The great news is you can do it on your phone, which given the current restrictions in movement, makes it a very effective platform.

Just make sure you have a quiet space, where you won’t be interrupted and where you will feel inspired.

If you wanted to invest in extra kit, a decent microphone and headphones will help improve the recording and the experience.

Once you’ve recorded your content, you will need to either use one of the many podcasting apps available to create your finished product on your phone or, and this is a better idea, use a free audio editing program such as Audacity to produce the podcast on your computer. A quick Google will reveal dozens of sites that will explain how best to use Audacity for podcast production.

Exporting and hosting

After you’ve finished creating your podcast, you’ll need to export it in a standard audio format (16-Bit Wav for the best quality) and then decide where you want to host it. There are dozens of possibilities but for the beginner, we’d recommend Soundcloud. It’s cheap and it’s player looks good wherever it’s embedded.

Marketing your podcast

A simple and cost-effective way to market your podcast is to turn it into a blog post.

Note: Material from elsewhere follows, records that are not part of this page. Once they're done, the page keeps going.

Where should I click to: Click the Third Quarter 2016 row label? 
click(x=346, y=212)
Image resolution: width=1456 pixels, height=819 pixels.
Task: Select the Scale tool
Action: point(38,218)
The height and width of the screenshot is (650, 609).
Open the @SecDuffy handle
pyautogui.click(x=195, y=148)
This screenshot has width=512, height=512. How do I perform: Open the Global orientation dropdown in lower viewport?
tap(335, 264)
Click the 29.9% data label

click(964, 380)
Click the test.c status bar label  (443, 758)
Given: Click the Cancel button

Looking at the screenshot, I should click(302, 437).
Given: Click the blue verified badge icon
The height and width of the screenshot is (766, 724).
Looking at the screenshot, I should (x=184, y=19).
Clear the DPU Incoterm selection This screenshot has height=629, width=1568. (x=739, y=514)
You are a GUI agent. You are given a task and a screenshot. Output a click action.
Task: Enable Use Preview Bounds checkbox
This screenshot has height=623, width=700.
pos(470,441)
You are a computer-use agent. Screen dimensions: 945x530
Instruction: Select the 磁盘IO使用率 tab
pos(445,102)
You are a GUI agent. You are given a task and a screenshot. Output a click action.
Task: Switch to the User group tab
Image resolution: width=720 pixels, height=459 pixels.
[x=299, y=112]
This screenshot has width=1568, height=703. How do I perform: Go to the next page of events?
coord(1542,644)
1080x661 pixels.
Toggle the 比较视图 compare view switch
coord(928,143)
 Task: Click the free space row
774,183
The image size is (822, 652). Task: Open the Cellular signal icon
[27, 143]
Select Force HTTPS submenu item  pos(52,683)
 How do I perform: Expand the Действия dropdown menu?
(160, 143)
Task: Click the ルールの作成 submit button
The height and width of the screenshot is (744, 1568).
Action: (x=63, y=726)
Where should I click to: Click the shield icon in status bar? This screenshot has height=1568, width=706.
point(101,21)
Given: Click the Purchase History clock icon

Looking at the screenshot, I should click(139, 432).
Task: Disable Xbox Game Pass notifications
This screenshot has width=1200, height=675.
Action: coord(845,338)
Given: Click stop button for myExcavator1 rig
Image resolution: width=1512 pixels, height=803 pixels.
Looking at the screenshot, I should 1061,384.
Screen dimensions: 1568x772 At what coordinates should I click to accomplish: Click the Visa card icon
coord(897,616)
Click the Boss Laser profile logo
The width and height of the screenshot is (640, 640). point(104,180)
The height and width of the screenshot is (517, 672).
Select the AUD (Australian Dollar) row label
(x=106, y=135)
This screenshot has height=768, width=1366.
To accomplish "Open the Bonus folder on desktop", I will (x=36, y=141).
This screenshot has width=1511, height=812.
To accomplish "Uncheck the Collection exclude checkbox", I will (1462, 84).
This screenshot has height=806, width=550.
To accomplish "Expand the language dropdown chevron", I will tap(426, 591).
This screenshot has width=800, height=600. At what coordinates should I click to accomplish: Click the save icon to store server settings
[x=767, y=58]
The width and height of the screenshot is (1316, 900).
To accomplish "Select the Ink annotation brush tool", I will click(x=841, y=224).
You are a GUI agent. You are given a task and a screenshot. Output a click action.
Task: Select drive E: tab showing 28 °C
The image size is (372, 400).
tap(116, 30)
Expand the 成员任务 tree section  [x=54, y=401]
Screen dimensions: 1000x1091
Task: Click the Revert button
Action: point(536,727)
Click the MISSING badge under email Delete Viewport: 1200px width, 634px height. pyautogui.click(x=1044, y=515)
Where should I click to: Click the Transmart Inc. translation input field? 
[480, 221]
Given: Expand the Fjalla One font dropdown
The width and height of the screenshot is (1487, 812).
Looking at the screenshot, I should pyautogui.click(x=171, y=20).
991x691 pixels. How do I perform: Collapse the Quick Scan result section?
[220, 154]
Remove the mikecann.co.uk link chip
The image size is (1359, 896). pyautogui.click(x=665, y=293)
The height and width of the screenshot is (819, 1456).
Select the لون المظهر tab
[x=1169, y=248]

This can boost your SEO and in short make your podcast more discoverable.

Think about your description – the first five words really matter. Use a quote from the podcast that really makes people stop in their tracks.

Use social media channels where you already have a presence to tease content and make people aware when your podcast is being released so they know to look out for it.

A final word

According to Global Web Index figures from April 2020, 68% of millennial podcast listeners say they intend to keep consuming podcasts just as much after the outbreak, so if this is a short or medium comms route you should consider it for the long-term.